What are functional foods?
Functional foods are whole foods that naturally contain health-promoting substances or contain added health-promoting substances. Also, functional foods can act in concert with herbal supplements and drugs in the prevention and treatment of disease. In contrast, neutraceuticals are active ingredients isolated from foods and prepared in a medicinal form, and phytochemicals are chemical substances obtained from plants that are biologically active but not nutritive.
The concept of functional foods is not new, as the medical and physiological benefits of some foods have been known for ages. The enhanced interest in functional foods is driven by a confluence of three factors: a greater understanding of the way functional food components exert medical benefits, the desire and capability of the food industry to produce new products based on these concepts, and interest and acceptance by the consumer. The new discipline of functional food science places emphasis in gaining knowledge of how functional food components can affect certain body functions related to health and disease.
Several methods exist to modify a natural (unmodified) food to be a functional food. Any natural food with an active ingredient can be modified to improve its effectiveness as a functional food. For example, the concentration of a particular component that is naturally present in the particular food could be increased to produce beneficial effects. Similarly, a component known to cause a detrimental health effect could be removed. A component not normally found in a particular food but known to produce a beneficial effect could be added. A component whose intake is usually excessive and could cause deleterious health effects can be replaced by a component with beneficial health effects. Finally, the bioavailability or stability of a component known to reduce the disease-risk potential of a particular food could be improved.

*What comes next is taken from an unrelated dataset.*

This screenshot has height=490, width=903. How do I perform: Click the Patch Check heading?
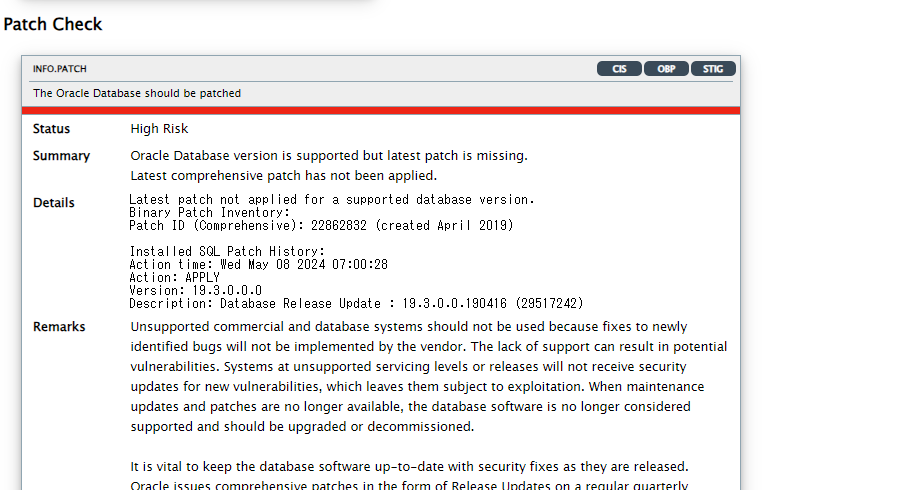pos(53,24)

The value of functional foods has been recognized by the American Dietetic Association and many other organizations. However, consumers should carefully weigh the health claims and overall value of functional food products. The U.S. Food and Drug Administration (FDA) considers functional foods as foods, not drugs, so manufacturers cannot claim that a functional food can cure, mitigate, treat, or prevent any disease. The Nutrition Labeling and Education Act (1990) does permit some exceptions, known as health claims, which state that a substance included in the diet on a regular basis “may help reduce the risk” of a certain disease. Most companies, however, prepare label claims based on maintaining a normal, healthy structure or function of the human body. Although so-called structure/function statements do not need approval from the FDA, the label must show a disclaimer statement to this effect. An example of a structure/function claim is the statement “helps build strong bones.”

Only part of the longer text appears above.